== Records supplied ==
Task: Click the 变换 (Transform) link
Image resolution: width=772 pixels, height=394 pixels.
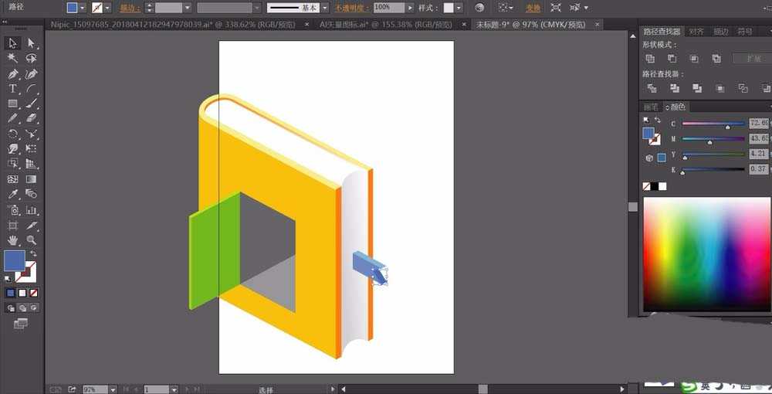Action: point(533,8)
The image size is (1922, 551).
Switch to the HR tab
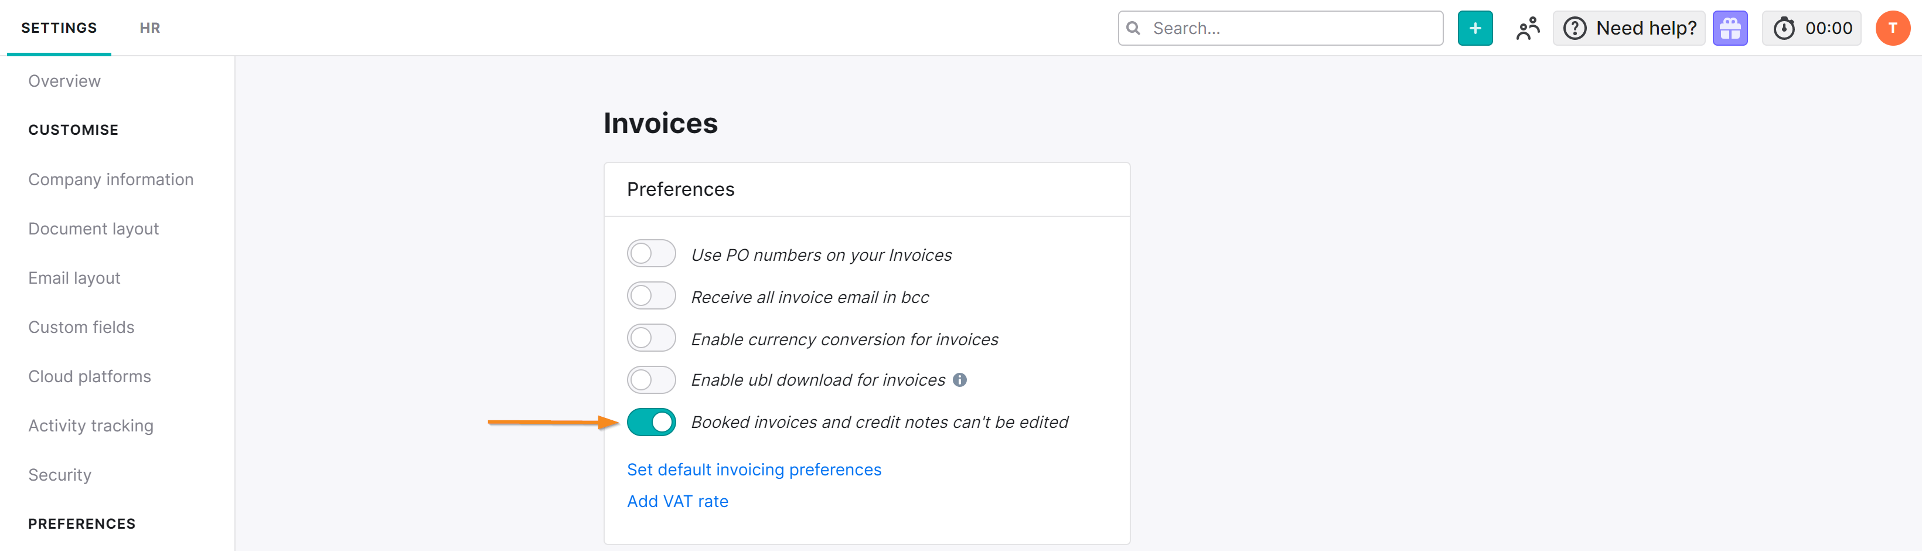pyautogui.click(x=150, y=28)
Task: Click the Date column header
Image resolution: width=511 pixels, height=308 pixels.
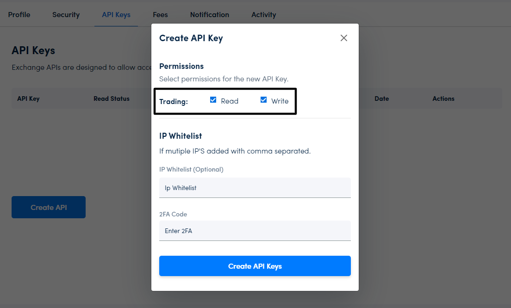Action: 381,99
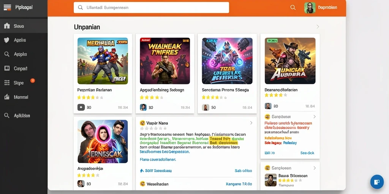Open the hamburger menu icon at top-left
The height and width of the screenshot is (194, 389).
point(7,8)
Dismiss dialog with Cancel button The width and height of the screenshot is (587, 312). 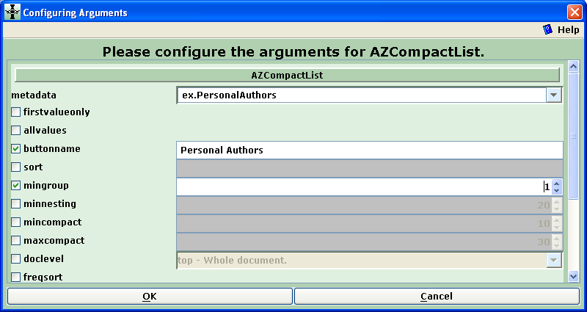437,297
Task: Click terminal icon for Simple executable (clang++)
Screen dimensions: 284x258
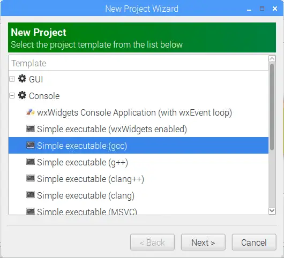Action: tap(30, 178)
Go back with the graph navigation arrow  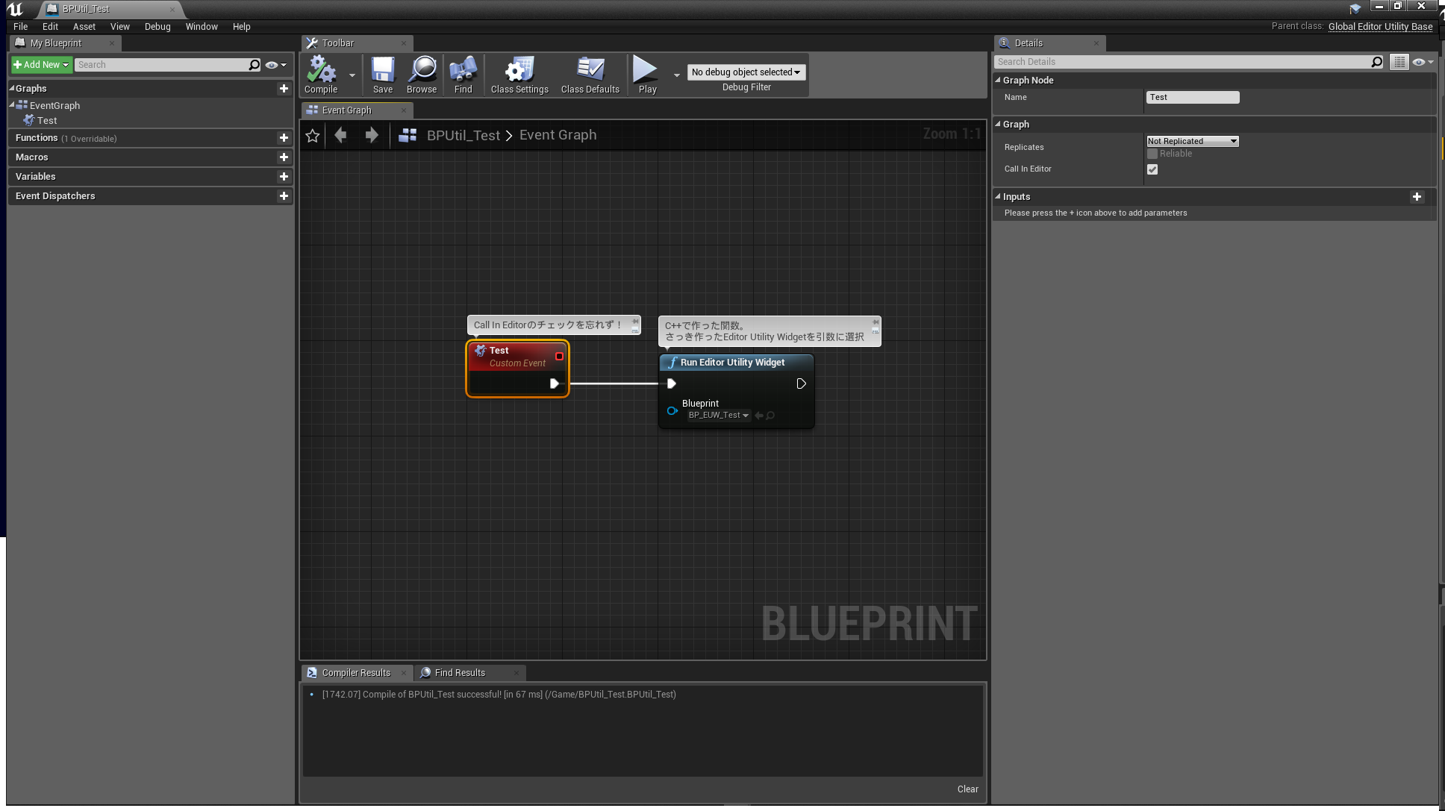[x=340, y=135]
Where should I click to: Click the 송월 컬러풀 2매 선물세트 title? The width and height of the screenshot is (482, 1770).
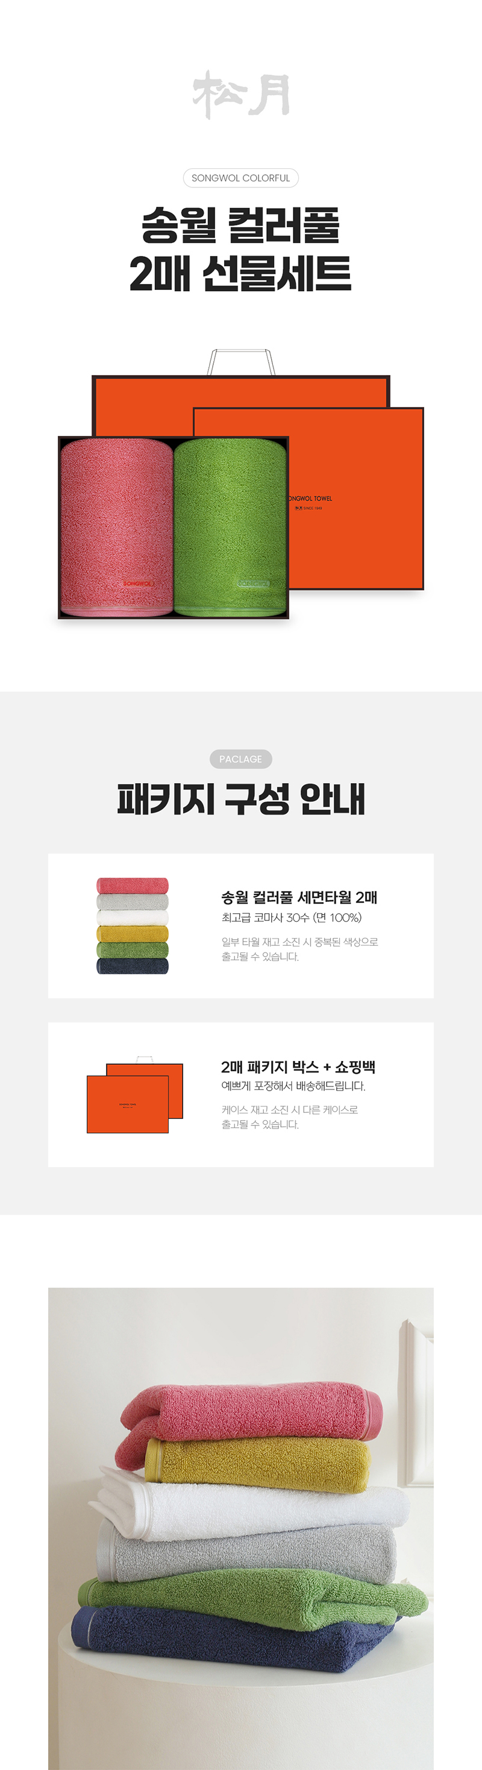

== Problem ==
Report, from the entries above, each line where "Task" is found.

== Reply ==
Task: Click the 变换 (Transform) link
Task: Click the Date column header
Task: Click terminal icon for Simple executable (clang++)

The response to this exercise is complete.